- _OBJECTIVE_
In the passage on underwater current generators, what voltage range do electric machines with the described induction winding typically operate in?

- _DOCUMENT PASSAGE_
%%

Devices that convert the kinetic energy of underwater currents into electric power comprise rotary means, such as a propeller, that is located in an underwater current and which turns in response thereto. The rotation of the rotary means is utilized to mechanically rotate the shaft/rotor of an electric generator to produce a substantially constant electric output. Electric power from a water-based generator can be transmitted through electric cables to
a power transmission network on land or to a water-based infrastructure such as an oil or gas platform.
WO 97/45921 describes a rotating electric machine including an induction winding containing an electric conductor enclosed within an insulation system comprising a first semiconducting layer, which is provided with a surrounding solid insulation layer and a second semiconducting layer that encases the solid insulation layer. The use of such an induction winding, in the stator winding of a rotating electric machine, allows the voltage of the rotating electric machine to be increased to such a level that it can be connected directly to a power network without the need of an intermediate transformer. Consequently this leads to savings in both economic terms and with regards to space requirements for installations comprising a rotating electric machine as a transformer constitutes an extra cost and reduces the total efficiency of the system. Such electric machines generally operate at high voltages i.e. voltages exceeding 10kV, typically in the range 36kV up to 800kV or higher.
The induction windings of such rotating electric machines require a relatively thick insulation system due to the high voltage. The insulation system provides the desirable electric insulation but, because electric insulation materials are generally also good thermal insulators, it also unavoidably provides good thermal insulation. A thick insulation system around the machine's induction winding hinders heat from being dissipated from the winding's electric conductor. During the rotating machine's use, heat is generated inside the machine's magnetic core and induction winding. The rotating machine's components have to be cooled to ensure their optimum performance and prolonged lifetime. The thick insulation system also entails an increased radius of curvature of the induction winding, which in turn results in an increased size of the winding overhang.

%%

- _DATA SECTION_
%%

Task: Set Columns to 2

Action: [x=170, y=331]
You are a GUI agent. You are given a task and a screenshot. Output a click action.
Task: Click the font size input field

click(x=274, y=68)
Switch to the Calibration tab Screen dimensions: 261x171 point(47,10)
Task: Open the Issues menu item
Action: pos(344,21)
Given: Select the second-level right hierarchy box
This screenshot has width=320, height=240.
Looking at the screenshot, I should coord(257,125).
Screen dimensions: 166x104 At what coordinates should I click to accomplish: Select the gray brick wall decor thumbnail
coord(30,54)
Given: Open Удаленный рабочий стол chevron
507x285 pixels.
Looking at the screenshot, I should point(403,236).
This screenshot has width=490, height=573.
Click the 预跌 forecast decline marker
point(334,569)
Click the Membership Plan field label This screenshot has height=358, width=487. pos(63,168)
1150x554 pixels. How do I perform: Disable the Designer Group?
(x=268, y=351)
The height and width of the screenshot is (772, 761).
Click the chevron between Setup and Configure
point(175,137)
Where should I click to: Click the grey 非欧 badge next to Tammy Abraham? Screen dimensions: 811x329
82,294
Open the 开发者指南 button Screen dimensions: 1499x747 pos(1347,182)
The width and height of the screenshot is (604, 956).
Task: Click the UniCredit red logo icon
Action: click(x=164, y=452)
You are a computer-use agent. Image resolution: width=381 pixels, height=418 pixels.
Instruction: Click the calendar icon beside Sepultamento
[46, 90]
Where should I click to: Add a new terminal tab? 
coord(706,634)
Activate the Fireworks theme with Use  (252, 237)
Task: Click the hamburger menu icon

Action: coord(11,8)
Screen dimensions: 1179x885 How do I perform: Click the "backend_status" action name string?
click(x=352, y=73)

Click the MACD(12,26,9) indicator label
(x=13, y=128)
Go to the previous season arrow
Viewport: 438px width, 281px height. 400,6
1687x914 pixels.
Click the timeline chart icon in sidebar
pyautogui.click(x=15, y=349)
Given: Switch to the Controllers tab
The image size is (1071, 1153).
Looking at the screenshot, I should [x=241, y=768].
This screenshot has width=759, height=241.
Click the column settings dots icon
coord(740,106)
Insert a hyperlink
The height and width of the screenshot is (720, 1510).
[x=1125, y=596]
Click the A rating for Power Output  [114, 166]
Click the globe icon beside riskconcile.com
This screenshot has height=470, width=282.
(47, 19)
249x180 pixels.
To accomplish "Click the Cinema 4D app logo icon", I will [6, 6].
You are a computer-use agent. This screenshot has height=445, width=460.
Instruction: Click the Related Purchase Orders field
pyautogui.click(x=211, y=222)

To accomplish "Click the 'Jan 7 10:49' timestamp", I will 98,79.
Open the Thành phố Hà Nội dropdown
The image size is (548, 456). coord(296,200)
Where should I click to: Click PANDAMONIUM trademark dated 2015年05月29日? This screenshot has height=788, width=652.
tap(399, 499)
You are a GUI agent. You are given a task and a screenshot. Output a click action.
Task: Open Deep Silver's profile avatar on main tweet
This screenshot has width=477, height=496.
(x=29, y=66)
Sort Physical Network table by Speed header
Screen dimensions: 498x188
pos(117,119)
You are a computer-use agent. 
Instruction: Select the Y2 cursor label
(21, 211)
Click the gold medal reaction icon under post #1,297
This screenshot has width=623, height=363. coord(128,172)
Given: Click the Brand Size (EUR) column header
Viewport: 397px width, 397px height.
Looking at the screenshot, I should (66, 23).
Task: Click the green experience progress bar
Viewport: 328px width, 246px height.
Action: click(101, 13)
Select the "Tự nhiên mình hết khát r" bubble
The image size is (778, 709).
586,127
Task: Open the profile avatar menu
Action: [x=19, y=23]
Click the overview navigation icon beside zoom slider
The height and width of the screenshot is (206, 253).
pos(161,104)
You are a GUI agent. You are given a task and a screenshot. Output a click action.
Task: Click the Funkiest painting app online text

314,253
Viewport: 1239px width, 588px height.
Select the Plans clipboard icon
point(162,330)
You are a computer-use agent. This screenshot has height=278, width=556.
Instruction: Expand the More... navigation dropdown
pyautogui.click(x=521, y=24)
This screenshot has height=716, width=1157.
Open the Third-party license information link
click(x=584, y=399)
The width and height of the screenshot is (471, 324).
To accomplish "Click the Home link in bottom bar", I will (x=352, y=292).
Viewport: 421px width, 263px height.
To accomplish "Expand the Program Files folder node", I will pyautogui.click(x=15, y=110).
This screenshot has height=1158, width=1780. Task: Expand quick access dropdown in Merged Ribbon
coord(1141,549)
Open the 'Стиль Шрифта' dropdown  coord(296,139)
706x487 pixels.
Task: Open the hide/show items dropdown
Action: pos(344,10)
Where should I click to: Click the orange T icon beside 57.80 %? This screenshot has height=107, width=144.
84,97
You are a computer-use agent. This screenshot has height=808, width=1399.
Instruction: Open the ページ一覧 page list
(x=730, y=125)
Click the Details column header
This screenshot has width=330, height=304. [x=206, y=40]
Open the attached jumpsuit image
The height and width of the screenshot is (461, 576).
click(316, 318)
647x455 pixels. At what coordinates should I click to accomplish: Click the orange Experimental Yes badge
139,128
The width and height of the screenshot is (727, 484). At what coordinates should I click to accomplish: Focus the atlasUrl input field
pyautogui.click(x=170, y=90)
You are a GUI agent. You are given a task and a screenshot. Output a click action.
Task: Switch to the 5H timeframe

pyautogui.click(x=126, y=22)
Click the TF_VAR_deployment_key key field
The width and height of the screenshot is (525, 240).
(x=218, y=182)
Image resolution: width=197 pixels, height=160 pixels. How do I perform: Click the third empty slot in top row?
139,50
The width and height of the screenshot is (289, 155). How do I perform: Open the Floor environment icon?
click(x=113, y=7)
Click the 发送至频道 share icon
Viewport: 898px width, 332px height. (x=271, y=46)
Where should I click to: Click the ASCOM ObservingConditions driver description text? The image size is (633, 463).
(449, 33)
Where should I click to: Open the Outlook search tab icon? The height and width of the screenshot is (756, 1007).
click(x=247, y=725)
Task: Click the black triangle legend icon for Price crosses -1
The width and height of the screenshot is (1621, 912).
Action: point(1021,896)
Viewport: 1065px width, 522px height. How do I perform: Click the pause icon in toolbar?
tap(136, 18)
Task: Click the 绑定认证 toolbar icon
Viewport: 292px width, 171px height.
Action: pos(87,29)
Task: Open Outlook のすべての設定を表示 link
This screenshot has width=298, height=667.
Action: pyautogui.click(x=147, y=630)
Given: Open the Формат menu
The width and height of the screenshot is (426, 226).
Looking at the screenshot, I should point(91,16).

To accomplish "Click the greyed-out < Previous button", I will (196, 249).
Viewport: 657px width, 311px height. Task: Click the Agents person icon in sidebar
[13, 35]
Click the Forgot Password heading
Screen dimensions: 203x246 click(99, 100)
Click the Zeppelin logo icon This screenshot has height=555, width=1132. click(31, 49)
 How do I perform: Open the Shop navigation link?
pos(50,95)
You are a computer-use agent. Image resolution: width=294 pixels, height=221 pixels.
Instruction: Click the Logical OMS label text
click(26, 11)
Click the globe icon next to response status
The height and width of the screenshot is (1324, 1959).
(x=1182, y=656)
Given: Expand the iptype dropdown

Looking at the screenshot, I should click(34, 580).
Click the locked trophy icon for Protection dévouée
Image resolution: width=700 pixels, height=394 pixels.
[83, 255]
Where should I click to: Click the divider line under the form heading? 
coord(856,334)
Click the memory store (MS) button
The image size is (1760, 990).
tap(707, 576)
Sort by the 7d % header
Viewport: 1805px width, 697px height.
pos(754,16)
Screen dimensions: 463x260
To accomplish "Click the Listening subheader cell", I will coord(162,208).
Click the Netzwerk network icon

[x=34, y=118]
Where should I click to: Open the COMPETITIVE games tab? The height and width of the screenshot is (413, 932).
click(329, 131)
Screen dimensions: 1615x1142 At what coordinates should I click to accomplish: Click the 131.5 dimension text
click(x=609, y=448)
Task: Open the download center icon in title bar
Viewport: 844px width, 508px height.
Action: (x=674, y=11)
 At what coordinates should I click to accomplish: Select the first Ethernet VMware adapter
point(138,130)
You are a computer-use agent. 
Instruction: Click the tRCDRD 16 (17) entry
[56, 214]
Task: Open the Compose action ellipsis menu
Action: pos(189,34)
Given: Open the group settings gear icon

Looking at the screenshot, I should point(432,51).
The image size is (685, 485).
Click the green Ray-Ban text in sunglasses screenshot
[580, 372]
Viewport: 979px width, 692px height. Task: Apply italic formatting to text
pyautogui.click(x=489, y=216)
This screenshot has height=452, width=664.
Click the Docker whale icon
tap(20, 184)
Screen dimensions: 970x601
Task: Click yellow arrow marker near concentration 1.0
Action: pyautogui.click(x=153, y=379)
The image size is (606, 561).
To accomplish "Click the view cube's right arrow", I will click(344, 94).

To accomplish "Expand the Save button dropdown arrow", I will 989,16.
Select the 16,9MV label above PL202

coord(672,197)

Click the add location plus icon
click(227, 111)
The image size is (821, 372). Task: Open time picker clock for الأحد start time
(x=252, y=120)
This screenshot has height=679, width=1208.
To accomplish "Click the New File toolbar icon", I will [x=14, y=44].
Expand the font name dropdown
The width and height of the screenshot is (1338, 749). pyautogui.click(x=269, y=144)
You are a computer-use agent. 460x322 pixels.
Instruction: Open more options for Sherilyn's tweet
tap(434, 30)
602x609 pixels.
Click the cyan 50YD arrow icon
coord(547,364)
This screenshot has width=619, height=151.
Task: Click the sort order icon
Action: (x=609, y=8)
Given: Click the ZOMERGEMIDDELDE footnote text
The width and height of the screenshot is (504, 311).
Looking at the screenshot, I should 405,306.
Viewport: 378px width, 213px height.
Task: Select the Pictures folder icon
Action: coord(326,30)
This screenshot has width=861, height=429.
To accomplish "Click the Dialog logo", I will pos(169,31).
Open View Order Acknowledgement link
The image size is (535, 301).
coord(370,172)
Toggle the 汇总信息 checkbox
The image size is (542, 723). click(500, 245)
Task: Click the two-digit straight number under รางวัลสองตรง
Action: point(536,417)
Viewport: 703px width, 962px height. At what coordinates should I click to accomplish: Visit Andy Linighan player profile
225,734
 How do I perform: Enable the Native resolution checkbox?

%%

- _THE RESULT_
Typically 36kV up to 800kV or higher.